You can’t do much about Savannah’s naturally humid climate except talk about it. However, excess humidity in the home and the resultant signs of condensation on windows can both be reduced by taking proactive steps.
- If excess humidity in the home can’t escape the airtight confines of the house, you can help it out. Exhaust fans installed in zones where water vapor originates, kitchen and bathrooms, for example, convey moist air through dedicated ducts all the way to the exterior of the house. Most operate on a timer so the fan will continue to run for some time after it’s activated. Experts recommending running a bathroom exhaust fan for 15 minutes after showering or bathing to fully remove water vapor from the air.

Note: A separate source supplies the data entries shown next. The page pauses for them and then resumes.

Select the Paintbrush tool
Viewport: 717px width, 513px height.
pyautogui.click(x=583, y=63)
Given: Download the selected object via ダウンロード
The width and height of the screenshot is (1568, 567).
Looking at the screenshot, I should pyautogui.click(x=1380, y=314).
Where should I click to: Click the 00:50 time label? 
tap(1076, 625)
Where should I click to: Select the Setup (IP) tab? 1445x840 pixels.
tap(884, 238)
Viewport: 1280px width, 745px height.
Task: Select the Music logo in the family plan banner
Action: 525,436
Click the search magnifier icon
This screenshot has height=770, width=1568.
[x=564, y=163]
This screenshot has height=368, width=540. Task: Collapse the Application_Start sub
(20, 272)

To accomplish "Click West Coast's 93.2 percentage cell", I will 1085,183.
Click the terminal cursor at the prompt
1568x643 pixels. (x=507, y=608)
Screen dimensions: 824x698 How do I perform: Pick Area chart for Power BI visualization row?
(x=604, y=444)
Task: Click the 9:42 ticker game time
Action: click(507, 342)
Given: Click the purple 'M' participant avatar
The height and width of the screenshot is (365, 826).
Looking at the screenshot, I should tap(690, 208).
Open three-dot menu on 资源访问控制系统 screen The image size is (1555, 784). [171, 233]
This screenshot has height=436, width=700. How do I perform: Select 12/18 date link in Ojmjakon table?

- Circulation dries air and also makes the home feel cooler. Ceiling fans are great energy-efficient options to keep air in motion. Also utilize box fans to convey air into or out of enclosed rooms. Because of our high natural humidity, opening windows isn’t often a good humidity reduction strategy. But on those days when outdoor humidity dips, it’s another way to move air into and out of the home.
- Humidity infiltrating living spaces from the attic and crawl space must be stopped. The best way to do it is by inhibiting the accumulation of water vapor in these zones in the first place. Verify that attic air vents at the soffits and the roof peak are unobstructed to ensure maximum passive air circulation that keeps damp air moving out of the attic. Down in the crawl space, make sure all vents are open and consider having a vapor barrier applied to the dirt floor to prevent rising moisture from the soil pervading the space below your floor.
- Identify and seal cracks and gaps in the ceiling that allow high attic humidity to flow into the drier environment of the living spaces. Use caulking to close cracks around the long joint between walls and ceiling, as well as gaps around the perimeter of recessed ceiling lights and anywhere vent ducts or plumbing pipes pass through the ceiling. Also, weatherstrip the mating surfaces of the attic access hatch or pull-down stairs.
- Schedule annual tune-ups for your air conditioner at the outset of the cooling season. There’s a reason it’s called an air conditioner and not just an air cooler. Conditioning the air—reducing humidity by extracting water vapor at the evaporator coil—is an important function of the A/C process. Annual maintenance by a qualified HVAC professional includes cleaning the coil and verifying proper refrigerant level. Both procedures are critical to optimum humidity reduction.
- Maintain your clothes dryer, paying particular attention to the condition of the dryer vent. Check it regularly for lint accumulation that can block the flow of exhausting air and discharge water vapor into the air.
A Whole-House Approach
Talk to your HVAC contractor about mechanical options to reduce excess humidity in the home. One he may suggest is a whole-house dehumidifier. Installed directly into your heating and cooling ductwork, whole-house systems extract humidity from the air as it circulates through the ducts. Because the cumulative air content of the house moves through the ducts numerous times daily, continued humidity reduction of all the air inside the home is assured—unlike with portable dehumidifiers that treat the air in a single room only. Humidity levels inside the home can be fine-tuned with the digital humidistat that controls the whole-house dehumidifier. A whole-house unit is permanently plumbed directly into your household drain system and requires only annual maintenance by a qualified service person.